Gap filling. The relative prediction error (SE) (from internal cross validation) in 30-min average CO2 flux (mg CO2-C m−2 s−1) data is a function of the proportion of missing data using moving averages (7-d) to replace missing data.

[23] The loss of data under normal conditions due to spurious measurements (e.g., measurements obtained in heavy rain or frost) was normally less than 5%. Power failure and computer hangups typically accounted for an additional 10%, which together with a few larger system failures resulted in the overall proportion of missing data being between 20 and 35% of the annual total (35%, 20%, and 31% for 2001, 2002, and 2003, respectively, Figure 3). Of the gap-filled data 90% were replaced according to the first choice, MDV, and the rest with the second choice method. This is comparable to, or lower than, reported proportions in other EC system-based mire studies, for instance, 33–44% of the data were missing in the study of the ombrotrophic mire Mer Bleu by Lafleur et al. [2003], 49% in the study of the wet minerogenic mire, Kaamanen in Finland by Aurela et al. [2002], and 43–51% in the study of a blanket bog in Ireland by Sottocornola and Kiely [2005].

Figure 3.

Proportions of missing values (30-min average flux rates) in 2-week periods during the 3 a of measurement.

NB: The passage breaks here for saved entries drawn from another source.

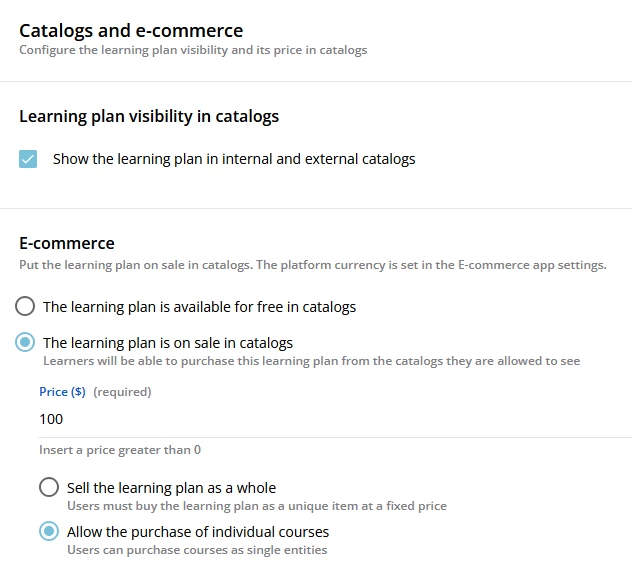632x580 pixels.
Task: Select the 'Allow the purchase of individual courses' radio button
Action: pyautogui.click(x=49, y=532)
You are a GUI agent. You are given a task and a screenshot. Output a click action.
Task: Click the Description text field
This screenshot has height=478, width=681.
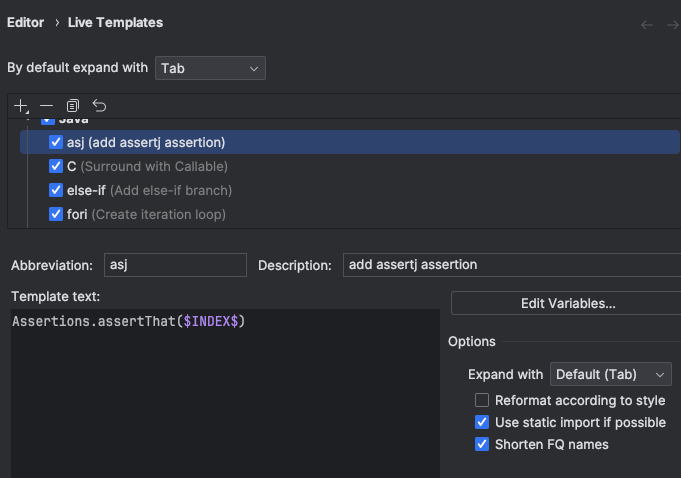(510, 265)
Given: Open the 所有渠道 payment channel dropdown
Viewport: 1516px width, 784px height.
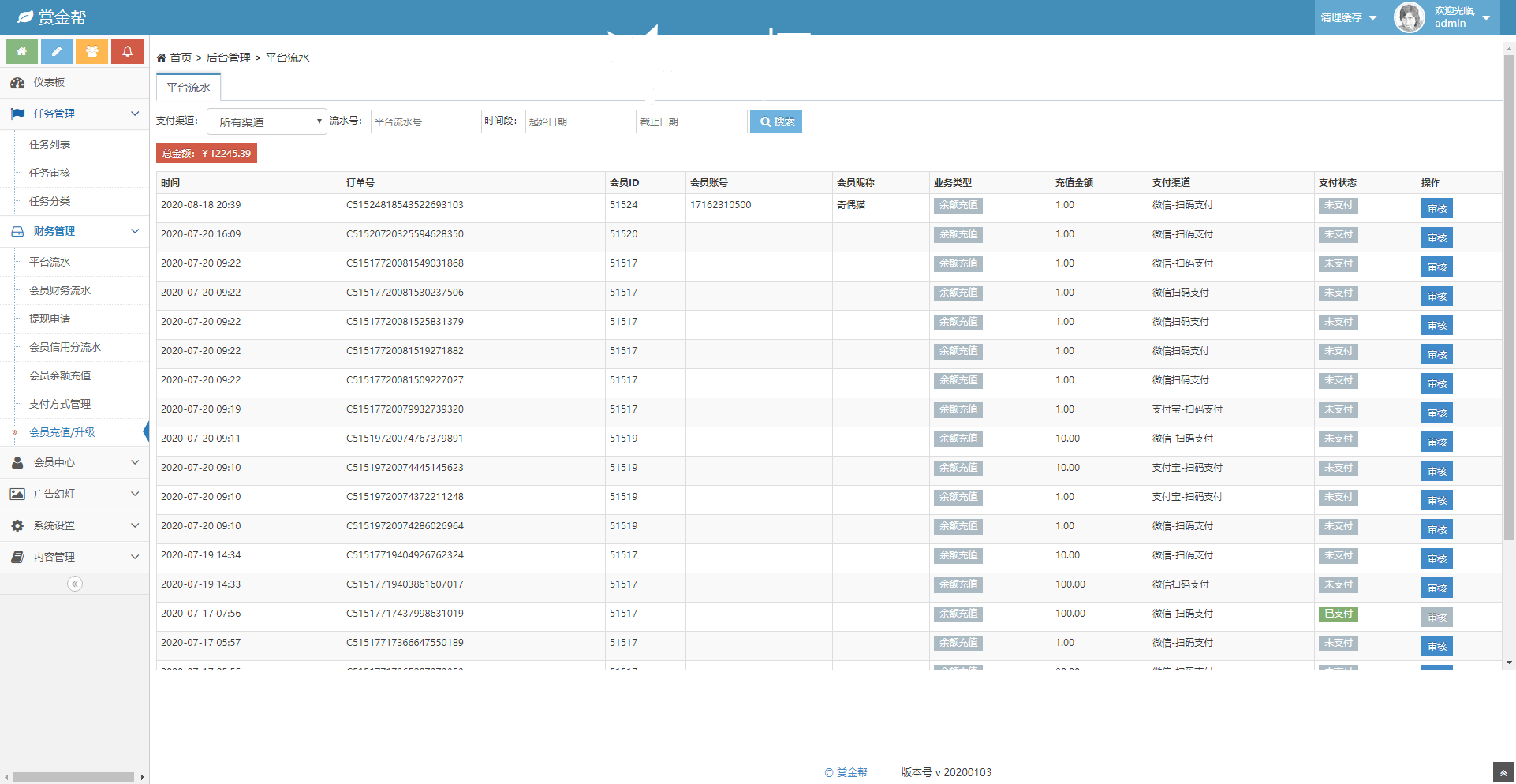Looking at the screenshot, I should click(267, 121).
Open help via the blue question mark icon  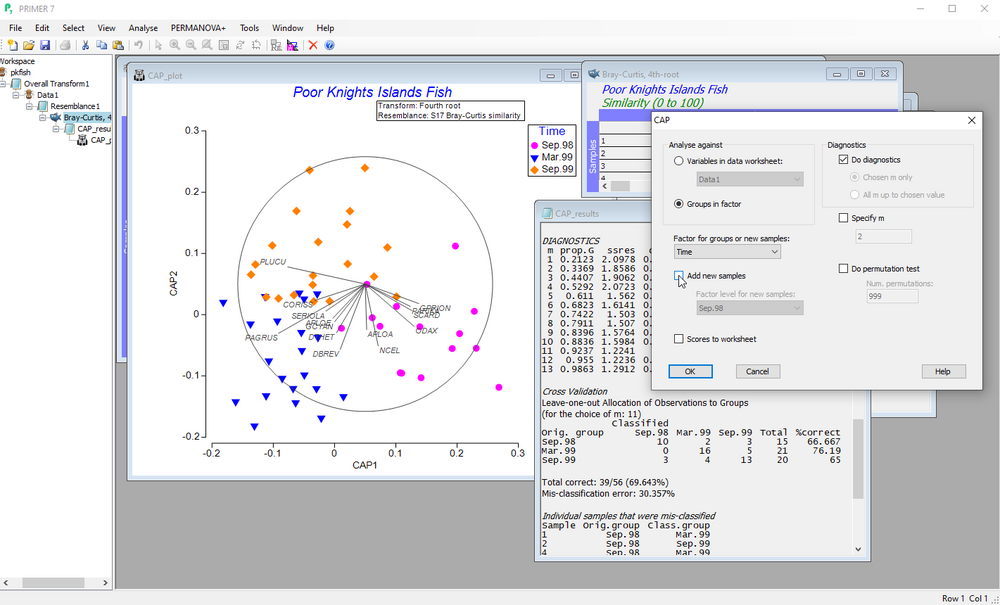(330, 45)
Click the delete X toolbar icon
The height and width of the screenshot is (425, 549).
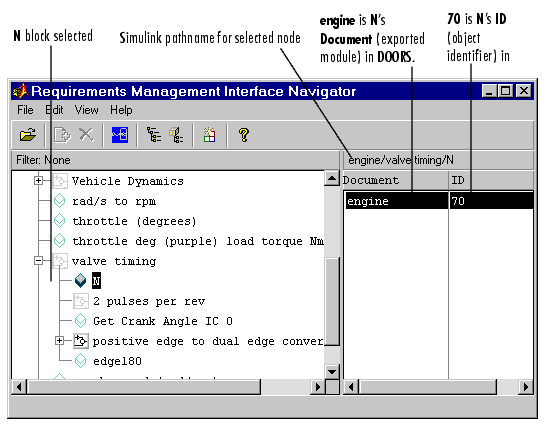pyautogui.click(x=86, y=135)
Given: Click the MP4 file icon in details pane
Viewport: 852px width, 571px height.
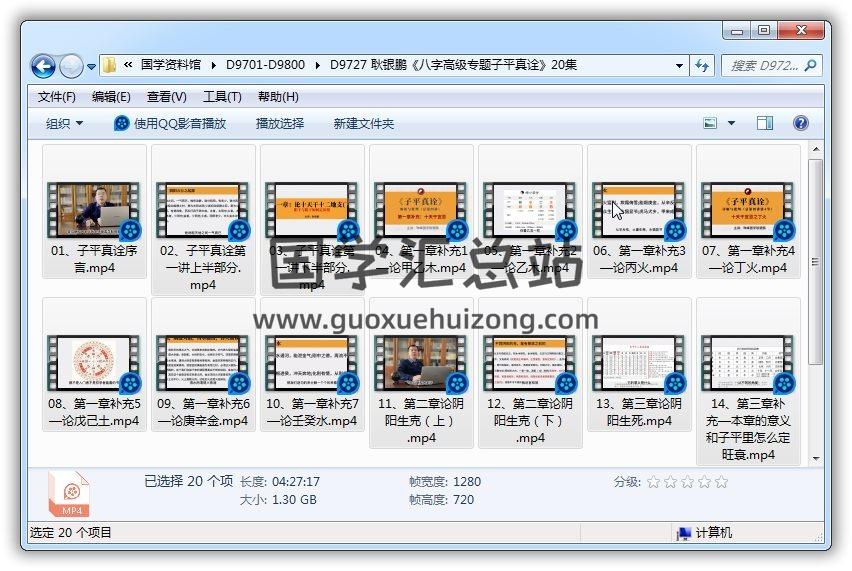Looking at the screenshot, I should coord(69,494).
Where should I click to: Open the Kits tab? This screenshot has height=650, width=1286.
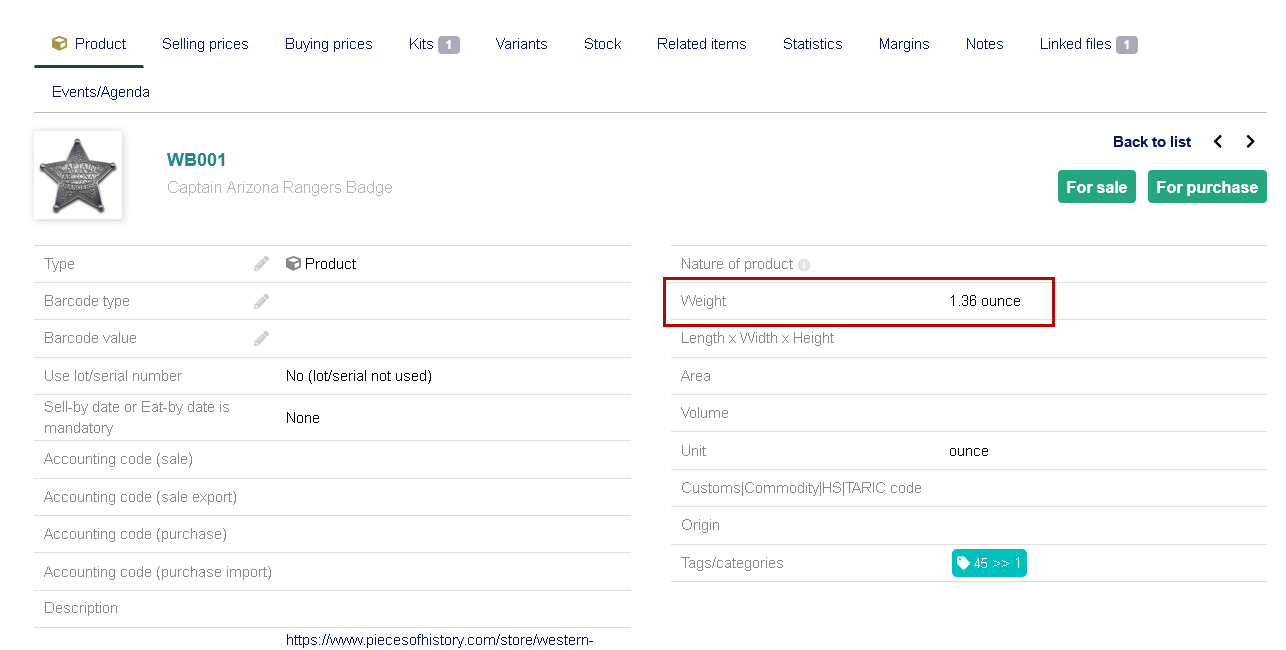(433, 44)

[24] The artificial gaps we filled with the MDV method were compared with the measured data and we found a mean error of approximately 15% for large gaps (3–5 days during a 14-d period; Figure 2). The errors for most of the gaps were much smaller. The accuracy and precision of the MDV approach used (Figure 2) were as high as those of more complex approaches, e.g., various parameterizations [Lafleur et al., 2001a], nonlinear regression models [Aubinet et al., 2000; Sottocornola and Kiely, 2005] or neural networks [Papale and Valentini, 2003], and was therefore considered the best choice. The moving average window of 14 days applied was found to be an acceptable compromise, being large enough to minimize the effects of large flux values that occasionally occur, and short enough to avoid seasonal changes affecting the flux estimates. In our estimated budget for the 3 a considered, less than 16% of the estimated carbon fluxes emanate from gap-filled data.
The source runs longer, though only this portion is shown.